*Instructions to follow*
Reproduce, without alteration, every line of the data; exclude the images.

[Supplied information Boundary: Start]

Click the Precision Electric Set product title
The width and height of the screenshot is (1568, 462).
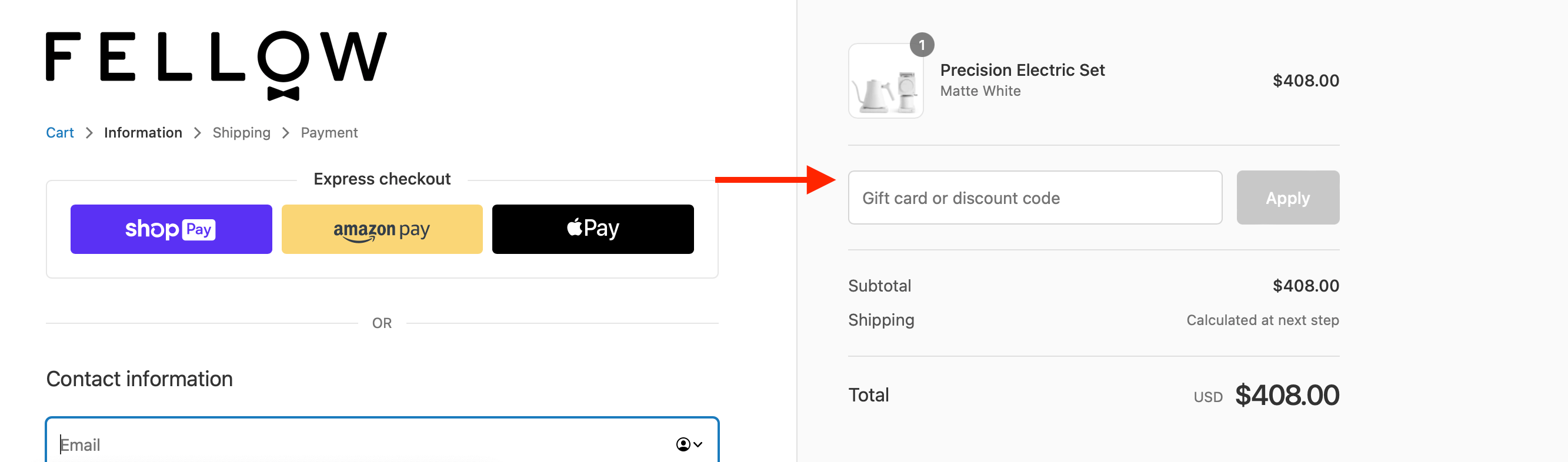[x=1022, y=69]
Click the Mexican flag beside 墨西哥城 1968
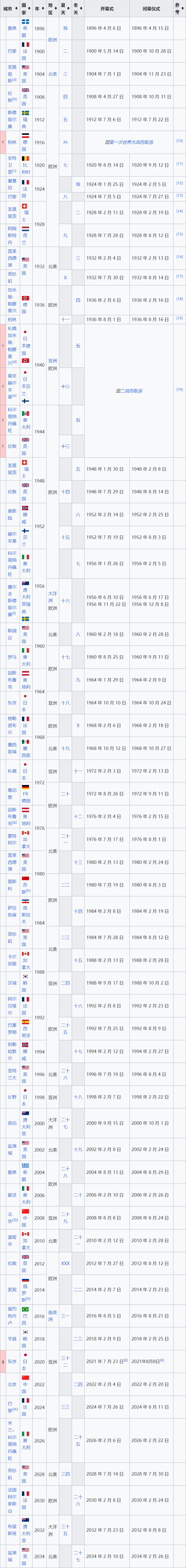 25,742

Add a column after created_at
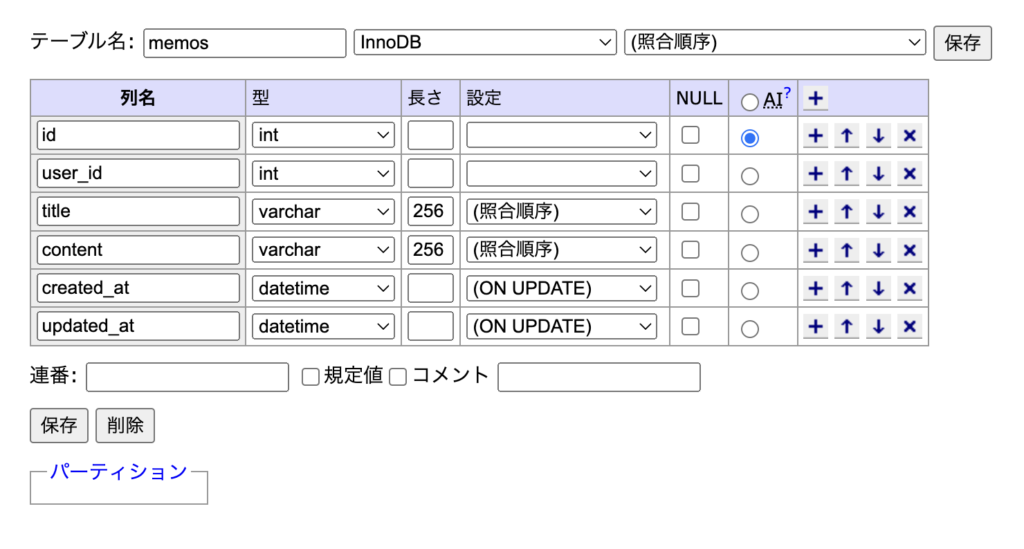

[Supplied information Boundary: End]

*Written response*
Click the Precision Electric Set product title
The width and height of the screenshot is (1568, 462).
[x=1022, y=69]
Click the Mexican flag beside 墨西哥城 1968
 25,742

Add a column after created_at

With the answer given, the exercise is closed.